Reduced baroreflex sensitivity and increased splenic activity in patients with severe obstructive sleep apnea.

Atherosclerosis

Department of Sleep Medicine, OLVG, Amsterdam, the Netherlands; Department of Pulmonary Medicine, OLVG, Amsterdam, the Netherlands. Electronic address:

Published: March 2022

AI Article Synopsis

  • Severe obstructive sleep apnea (OSA) increases cardiovascular disease risk, potentially due to heightened sympathetic activity and inflammation.
  • A study compared untreated severe OSA patients with mild OSA patients, measuring heart rate variability (HRV), baroreflex sensitivity (BRS), and spleen activity using advanced imaging techniques.
  • Results indicated severe OSA patients had lower BRS and higher splenic activity, suggesting a distinct physiological profile that may influence atherosclerosis, necessitating further research on the effects of OSA treatment.

Article Abstract

Background And Aims: Severe obstructive sleep apnea (OSA) is associated with an increased risk of cardiovascular disease. Experimental evidence suggests that this risk may be mediated by chronic sympathetic hyperactivation and systemic inflammation, but the precise mechanisms remain to be unraveled. Our aim was to evaluate whether severe OSA patients are characterized by increased sympathetic and hematopoietic activity, potentially driving atherosclerosis.

Methods: Untreated patients with severe OSA (apnea-hypopnea index (AHI) > 30 per hour) were matched with mild OSA patients (AHI<15 & >5 per hour) according to age, sex, and body mass index. Study objectives were to assess baroreflex sensitivity (BRS) and heart-rate variability (HRV) using continuous finger blood pressure measurements, hematopoietic activity in the bone marrow and spleen, and arterial inflammation with F-fluorodeoxyglucose positron emission tomography/computed tomography (F-FDG PET/CT).

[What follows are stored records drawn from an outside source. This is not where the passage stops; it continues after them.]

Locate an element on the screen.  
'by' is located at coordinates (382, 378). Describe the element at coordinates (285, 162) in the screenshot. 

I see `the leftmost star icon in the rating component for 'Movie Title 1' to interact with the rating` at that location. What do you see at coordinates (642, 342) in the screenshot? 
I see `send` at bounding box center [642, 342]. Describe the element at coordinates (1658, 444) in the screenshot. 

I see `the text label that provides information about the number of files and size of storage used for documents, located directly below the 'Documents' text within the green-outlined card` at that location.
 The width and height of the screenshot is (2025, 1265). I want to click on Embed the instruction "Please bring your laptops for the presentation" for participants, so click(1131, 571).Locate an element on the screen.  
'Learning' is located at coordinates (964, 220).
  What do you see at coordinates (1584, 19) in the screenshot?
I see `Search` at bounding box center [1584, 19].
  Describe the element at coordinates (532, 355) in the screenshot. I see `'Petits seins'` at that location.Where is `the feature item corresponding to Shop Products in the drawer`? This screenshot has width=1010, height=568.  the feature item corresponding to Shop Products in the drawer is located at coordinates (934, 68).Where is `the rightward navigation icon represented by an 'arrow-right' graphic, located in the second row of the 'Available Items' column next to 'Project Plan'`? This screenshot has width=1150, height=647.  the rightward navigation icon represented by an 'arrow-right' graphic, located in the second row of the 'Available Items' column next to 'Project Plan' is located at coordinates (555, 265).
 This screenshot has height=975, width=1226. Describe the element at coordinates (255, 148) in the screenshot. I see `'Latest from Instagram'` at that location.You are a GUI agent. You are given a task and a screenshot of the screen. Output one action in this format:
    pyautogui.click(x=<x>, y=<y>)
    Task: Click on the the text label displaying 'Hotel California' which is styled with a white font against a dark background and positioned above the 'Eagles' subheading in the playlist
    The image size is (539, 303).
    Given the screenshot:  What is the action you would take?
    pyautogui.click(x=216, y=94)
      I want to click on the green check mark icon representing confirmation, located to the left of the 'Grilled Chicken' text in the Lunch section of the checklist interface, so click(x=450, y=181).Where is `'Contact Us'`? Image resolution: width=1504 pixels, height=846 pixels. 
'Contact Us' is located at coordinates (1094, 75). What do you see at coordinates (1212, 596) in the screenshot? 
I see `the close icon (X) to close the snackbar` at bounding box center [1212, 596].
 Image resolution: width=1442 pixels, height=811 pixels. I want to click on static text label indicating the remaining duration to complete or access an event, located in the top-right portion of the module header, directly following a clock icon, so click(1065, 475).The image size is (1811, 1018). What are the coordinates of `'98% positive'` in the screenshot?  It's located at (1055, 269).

Results: A total of 34 subjects, 17 per group, were included in the analysis. Mean age was 60.7 ± 6.2 years, 24 (70.6%) were male. Mean AHI was 40.5 ± 12.6 per hour in the severe OSA group, and 10.5 ± 3.4 per hour in the mild OSA group. Participants with severe OSA were characterized by reduced BRS (5.7 [4.6-7.8] ms/mmHg in severe vs 8.2 [6.9-11.8] ms/mmHg in mild OSA, p = 0.033) and increased splenic activity (severe OSA F-FDG uptake 3.56 ± 0.77 vs mild OSA 3.01 ± 0.68; p = 0.036). HRV, bone marrow activity and arterial inflammation were comparable between groups.

Conclusions: Patients with severe OSA are characterized by decreased BRS and increased splenic activity. Randomized controlled trials are warranted to assess whether OSA treatment reduces sympathetic and splenic activity.